Today’s paper asks a deliciously unsettling question: Do LLMs trust AI regulation?
Researchers threw Large Language Models (LLMs) into an evolutionary game where AI users, developers, and regulators had to navigate trust, incentives, and risks.
The twist? The LLMs behaved differently from pure game theory predictions – and not always in reassuring ways.
Let’s dive in.
🔍 The Problem
AI systems are everywhere, but how do we trust them?
And more importantly — can regulators make AI safer without breaking innovation?
Users, developers, and regulators are locked in a game of trust and incentives.
Each actor faces a dilemma: comply, defect, regulate strictly, or just hope for the best.
The challenge is complex, risky, and packed with incomplete information and strategic dependencies.
📚 How They Studied It
Instead of relying just on cold equations, the researchers blended evolutionary game theory with LLM agents (specifically, GPT-4o and Mistral Large).
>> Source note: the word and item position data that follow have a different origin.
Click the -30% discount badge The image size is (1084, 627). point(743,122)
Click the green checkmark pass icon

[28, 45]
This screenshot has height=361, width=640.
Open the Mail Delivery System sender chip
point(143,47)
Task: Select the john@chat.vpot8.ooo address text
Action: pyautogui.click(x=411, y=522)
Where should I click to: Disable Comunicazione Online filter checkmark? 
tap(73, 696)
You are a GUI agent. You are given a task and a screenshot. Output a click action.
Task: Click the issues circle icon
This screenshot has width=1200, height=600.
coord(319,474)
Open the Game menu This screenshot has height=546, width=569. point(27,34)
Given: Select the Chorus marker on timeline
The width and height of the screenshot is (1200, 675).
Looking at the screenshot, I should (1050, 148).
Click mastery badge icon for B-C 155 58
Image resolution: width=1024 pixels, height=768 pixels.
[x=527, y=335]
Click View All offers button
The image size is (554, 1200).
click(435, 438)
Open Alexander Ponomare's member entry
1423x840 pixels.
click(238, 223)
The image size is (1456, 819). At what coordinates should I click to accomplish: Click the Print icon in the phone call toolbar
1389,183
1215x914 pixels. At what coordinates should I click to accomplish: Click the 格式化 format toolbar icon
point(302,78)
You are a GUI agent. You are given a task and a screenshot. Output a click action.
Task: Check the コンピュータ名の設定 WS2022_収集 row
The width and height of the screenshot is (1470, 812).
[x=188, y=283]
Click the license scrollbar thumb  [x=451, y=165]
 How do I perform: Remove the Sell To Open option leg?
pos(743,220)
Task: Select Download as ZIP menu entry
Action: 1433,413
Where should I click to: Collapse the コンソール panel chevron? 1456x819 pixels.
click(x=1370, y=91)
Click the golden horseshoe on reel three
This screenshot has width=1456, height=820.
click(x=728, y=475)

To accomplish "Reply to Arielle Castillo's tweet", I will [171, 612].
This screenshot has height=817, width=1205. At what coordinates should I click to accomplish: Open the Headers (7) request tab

They set up a 3-player game:
Users (trust or not)
Developers (comply with regulation or defect)
Regulators (enforce strictly or stay lenient)
Agents played one-shot and repeated games — with and without conditional trust based on regulators' reputation.
👉Here’s a glimpse of their process:

📈 What They Found
The results were fascinatingly messy.
Setting | GPT-4o | Mistral Large |
---|---|---|
One-shot, No Conditional Trust | Mixed trust, mixed compliance | Trust collapses |
One-shot, Conditional Trust | Trust rises | Trust collapses harder |
Repeated Games | Moves toward trust if regulation is cheap | Trust rebounds more slowly |
With Personalities | More nuanced, but still "cautious optimism" | Generally pessimistic |
🧠 Why It Matters in Real Life
AI governance tools could themselves be based on LLM agents someday.
Different LLMs behave differently — model choice matters a lot.
Conditional trust is tricky: if regulators’ reputation is visible, users may trust less, not more.
Repeated interactions matter: seeing good behavior over time boosts cooperation.
Personalities matter: adding risk-averse or cooperative traits shifted agent behavior.
In short: If AI is helping regulate AI, the details will make or break trust.
🚀 The Big Picture
This study shows how messy, human-like, and unpredictable LLM behavior becomes in social dilemmas.
Multi-agent systems aren’t magic — they’re fragile, sensitive, and sometimes pessimistic.
But blending game theory and LLMs could build smarter AI governance models, predicting risks better than humans alone.
The future of AI regulation may depend not just on laws — but on how AIs themselves "feel" about following them.